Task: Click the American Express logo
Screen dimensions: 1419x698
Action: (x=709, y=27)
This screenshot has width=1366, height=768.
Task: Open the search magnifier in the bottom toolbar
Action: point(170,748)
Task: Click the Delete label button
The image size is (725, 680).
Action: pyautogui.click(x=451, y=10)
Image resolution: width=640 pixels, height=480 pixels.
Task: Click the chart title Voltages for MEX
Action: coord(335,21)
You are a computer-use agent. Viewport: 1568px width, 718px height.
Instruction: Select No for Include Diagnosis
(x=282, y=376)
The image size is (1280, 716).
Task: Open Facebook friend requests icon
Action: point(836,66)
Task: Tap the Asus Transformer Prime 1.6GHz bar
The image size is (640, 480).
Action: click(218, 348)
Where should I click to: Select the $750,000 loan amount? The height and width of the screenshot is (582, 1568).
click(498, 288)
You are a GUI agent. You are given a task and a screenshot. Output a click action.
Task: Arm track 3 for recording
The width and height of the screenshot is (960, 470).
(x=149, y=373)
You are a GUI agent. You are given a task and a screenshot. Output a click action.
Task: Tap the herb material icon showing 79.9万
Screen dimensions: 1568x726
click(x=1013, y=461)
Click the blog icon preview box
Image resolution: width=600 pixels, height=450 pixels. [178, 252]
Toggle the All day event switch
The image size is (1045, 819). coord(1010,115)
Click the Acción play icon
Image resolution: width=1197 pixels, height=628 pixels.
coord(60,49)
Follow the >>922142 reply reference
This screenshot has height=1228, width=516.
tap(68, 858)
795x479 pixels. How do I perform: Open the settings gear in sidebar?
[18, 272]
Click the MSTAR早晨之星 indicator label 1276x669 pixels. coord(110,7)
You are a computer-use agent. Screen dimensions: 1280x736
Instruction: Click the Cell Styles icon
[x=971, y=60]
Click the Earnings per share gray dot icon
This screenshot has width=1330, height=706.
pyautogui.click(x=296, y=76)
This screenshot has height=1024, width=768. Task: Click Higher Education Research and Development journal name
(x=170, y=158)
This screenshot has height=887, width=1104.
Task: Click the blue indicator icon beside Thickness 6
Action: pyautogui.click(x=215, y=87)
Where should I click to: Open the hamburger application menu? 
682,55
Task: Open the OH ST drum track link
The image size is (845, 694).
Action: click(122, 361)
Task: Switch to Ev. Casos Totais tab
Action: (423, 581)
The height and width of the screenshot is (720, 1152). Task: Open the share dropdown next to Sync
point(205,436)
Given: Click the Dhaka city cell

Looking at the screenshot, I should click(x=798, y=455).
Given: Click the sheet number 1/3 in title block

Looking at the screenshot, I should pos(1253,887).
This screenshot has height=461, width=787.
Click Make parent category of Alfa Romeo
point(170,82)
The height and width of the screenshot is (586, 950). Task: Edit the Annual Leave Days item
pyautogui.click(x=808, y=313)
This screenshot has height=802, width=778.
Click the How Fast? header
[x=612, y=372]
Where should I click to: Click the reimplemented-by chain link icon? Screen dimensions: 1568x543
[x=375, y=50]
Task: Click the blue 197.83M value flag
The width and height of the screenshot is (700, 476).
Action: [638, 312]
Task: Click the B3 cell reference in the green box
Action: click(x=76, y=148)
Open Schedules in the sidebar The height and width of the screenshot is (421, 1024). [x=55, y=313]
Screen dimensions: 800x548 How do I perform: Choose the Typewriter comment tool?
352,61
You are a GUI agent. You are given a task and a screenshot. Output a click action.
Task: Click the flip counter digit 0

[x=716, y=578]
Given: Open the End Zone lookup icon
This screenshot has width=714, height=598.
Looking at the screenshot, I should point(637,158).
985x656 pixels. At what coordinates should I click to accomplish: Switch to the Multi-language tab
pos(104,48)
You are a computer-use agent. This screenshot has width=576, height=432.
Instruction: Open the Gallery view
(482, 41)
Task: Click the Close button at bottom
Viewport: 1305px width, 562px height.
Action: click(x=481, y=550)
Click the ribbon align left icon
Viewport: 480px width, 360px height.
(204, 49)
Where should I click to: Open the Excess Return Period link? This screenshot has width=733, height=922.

**Work to complete:** Write the records above out again, exactly as they are.

**Reply to the exercise:**
Task: Click the American Express logo
Screen dimensions: 1419x698
Action: (x=709, y=27)
This screenshot has width=1366, height=768.
Task: Open the search magnifier in the bottom toolbar
Action: point(170,748)
Task: Click the Delete label button
The image size is (725, 680).
Action: pyautogui.click(x=451, y=10)
Image resolution: width=640 pixels, height=480 pixels.
Task: Click the chart title Voltages for MEX
Action: coord(335,21)
You are a computer-use agent. Viewport: 1568px width, 718px height.
Instruction: Select No for Include Diagnosis
(x=282, y=376)
The image size is (1280, 716).
Task: Open Facebook friend requests icon
Action: point(836,66)
Task: Tap the Asus Transformer Prime 1.6GHz bar
The image size is (640, 480).
Action: click(218, 348)
Where should I click to: Select the $750,000 loan amount? The height and width of the screenshot is (582, 1568).
click(498, 288)
You are a GUI agent. You are given a task and a screenshot. Output a click action.
Task: Arm track 3 for recording
The width and height of the screenshot is (960, 470).
(x=149, y=373)
You are a GUI agent. You are given a task and a screenshot. Output a click action.
Task: Tap the herb material icon showing 79.9万
Screen dimensions: 1568x726
click(x=1013, y=461)
Click the blog icon preview box
Image resolution: width=600 pixels, height=450 pixels. [178, 252]
Toggle the All day event switch
The image size is (1045, 819). coord(1010,115)
Click the Acción play icon
Image resolution: width=1197 pixels, height=628 pixels.
coord(60,49)
Follow the >>922142 reply reference
This screenshot has height=1228, width=516.
tap(68, 858)
795x479 pixels. How do I perform: Open the settings gear in sidebar?
[18, 272]
Click the MSTAR早晨之星 indicator label 1276x669 pixels. coord(110,7)
You are a computer-use agent. Screen dimensions: 1280x736
Instruction: Click the Cell Styles icon
[x=971, y=60]
Click the Earnings per share gray dot icon
This screenshot has width=1330, height=706.
pyautogui.click(x=296, y=76)
This screenshot has height=1024, width=768. Task: Click Higher Education Research and Development journal name
(x=170, y=158)
This screenshot has height=887, width=1104.
Task: Click the blue indicator icon beside Thickness 6
Action: pyautogui.click(x=215, y=87)
Where should I click to: Open the hamburger application menu? 
682,55
Task: Open the OH ST drum track link
The image size is (845, 694).
Action: click(122, 361)
Task: Switch to Ev. Casos Totais tab
Action: (423, 581)
The height and width of the screenshot is (720, 1152). Task: Open the share dropdown next to Sync
point(205,436)
Given: Click the Dhaka city cell

Looking at the screenshot, I should click(x=798, y=455).
Given: Click the sheet number 1/3 in title block

Looking at the screenshot, I should pos(1253,887).
This screenshot has height=461, width=787.
Click Make parent category of Alfa Romeo
point(170,82)
The height and width of the screenshot is (586, 950). Task: Edit the Annual Leave Days item
pyautogui.click(x=808, y=313)
This screenshot has height=802, width=778.
Click the How Fast? header
[x=612, y=372]
Where should I click to: Click the reimplemented-by chain link icon? Screen dimensions: 1568x543
[x=375, y=50]
Task: Click the blue 197.83M value flag
The width and height of the screenshot is (700, 476).
Action: [638, 312]
Task: Click the B3 cell reference in the green box
Action: click(x=76, y=148)
Open Schedules in the sidebar The height and width of the screenshot is (421, 1024). [x=55, y=313]
Screen dimensions: 800x548 How do I perform: Choose the Typewriter comment tool?
352,61
You are a GUI agent. You are given a task and a screenshot. Output a click action.
Task: Click the flip counter digit 0

[x=716, y=578]
Given: Open the End Zone lookup icon
This screenshot has width=714, height=598.
Looking at the screenshot, I should point(637,158).
985x656 pixels. At what coordinates should I click to accomplish: Switch to the Multi-language tab
pos(104,48)
You are a computer-use agent. This screenshot has width=576, height=432.
Instruction: Open the Gallery view
(482, 41)
Task: Click the Close button at bottom
Viewport: 1305px width, 562px height.
Action: click(x=481, y=550)
Click the ribbon align left icon
Viewport: 480px width, 360px height.
(204, 49)
Where should I click to: Open the Excess Return Period link? This screenshot has width=733, height=922.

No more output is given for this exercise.